В своей превосходной защите, переданной Платоном, Сократ объясняет все это сам с своей обычной простотой:

"Мои бесплодные поиски, направленные к тому, чтобы найти мудрых людей среди Афинян, вызвали против меня всю эту опасную вражду; отсюда и все клеветы, распространяемые против меня; ибо все понимающие меня думают, что я многое могу раскрыть и тем обнаружить невежество многих… Интриганы, деятельные и многочисленные, говоря обо мни с красноречием, которое способно легко соблазнить и наполняя ваши уши самыми ложными шумами, — продолжают безостановочно свою систему клеветы. Сегодня они напускают на меня Мелитоса, Анитоса и Ликона. Мелитос представляет поэтов, Анитос — политиков и художников, Ликон — ораторов".

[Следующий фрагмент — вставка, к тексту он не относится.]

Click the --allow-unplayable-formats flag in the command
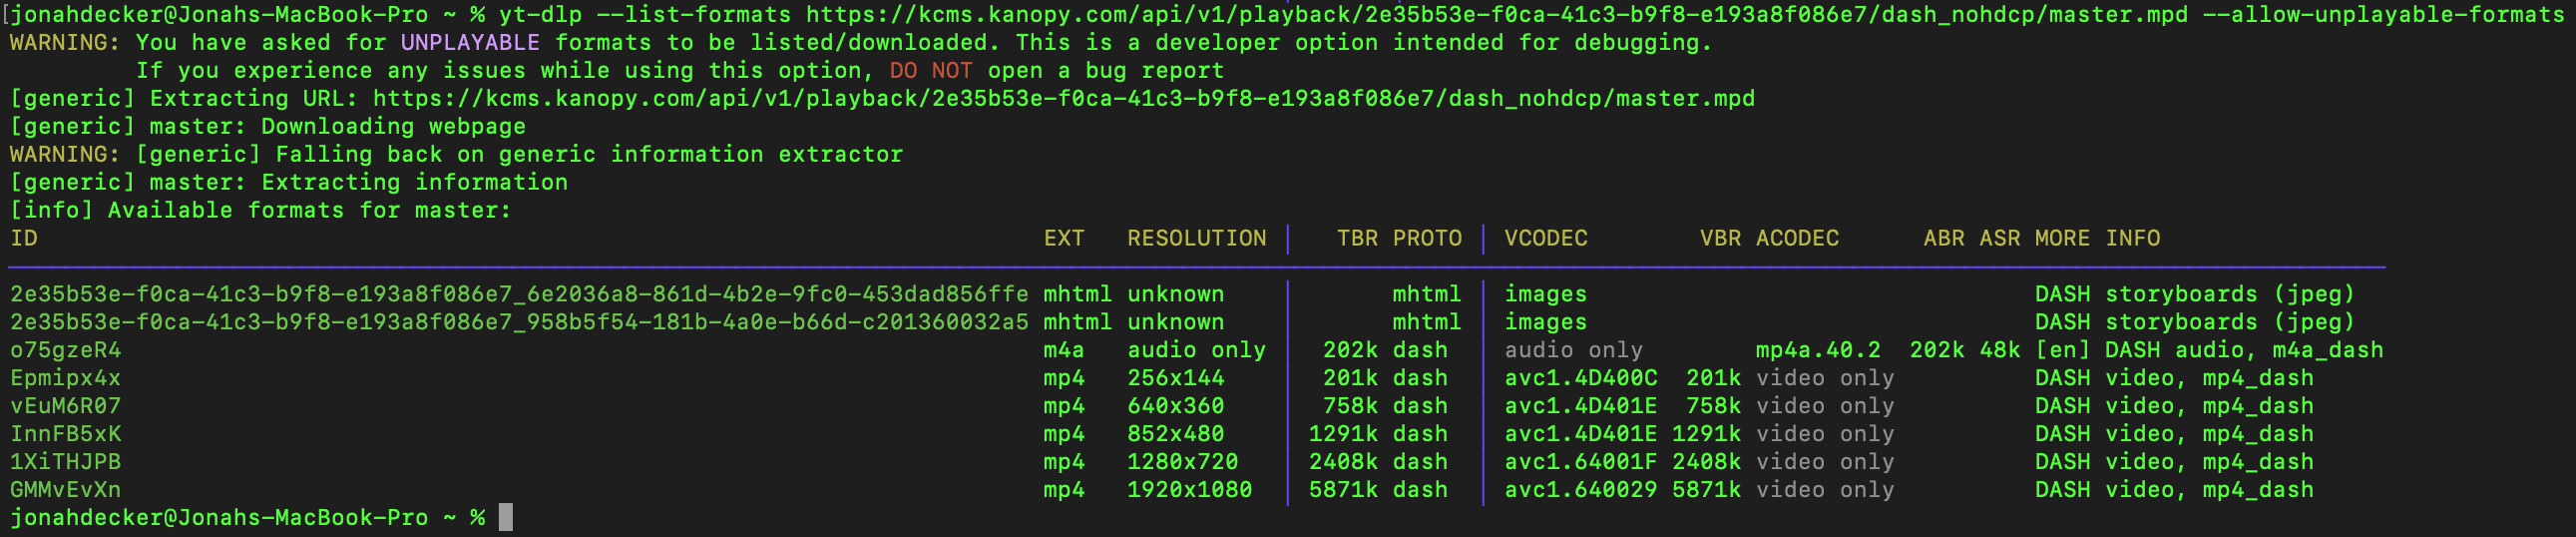Screen dimensions: 2576x537 pyautogui.click(x=2384, y=15)
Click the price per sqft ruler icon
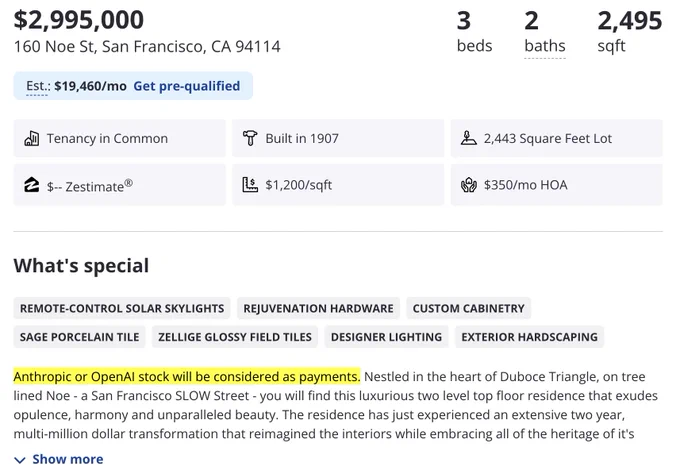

Поэт без таланта, злой и фанатический богач и неразборчивый демагог были причиной смерти лучшего из людей, и смерть эта сделала его бессмертным. Он гордо мог сказать своим судьям:

"Я верю более в Богов, чем кто-либо из моих обвинителей. Настало время расстаться: мне — чтобы умереть, вам — чтобы жить. Кому из нас дается лучший удел? Этого не знает никто, кроме Бога".{3}

Далекой от того, чтобы расшатывать истинную религию и её национальные символы, Сократ делал все, чтобы укрепить их. Он был бы величайшей опорой для своего отечества, если бы отечество могло понять его. Подобно Иисусу, он умер, прощая своим палачам, и стал для всего человечества образцом мудреца-мученика. Он представляет собой пришествие в мир индивидуального посвящения и науки, открытой для всех.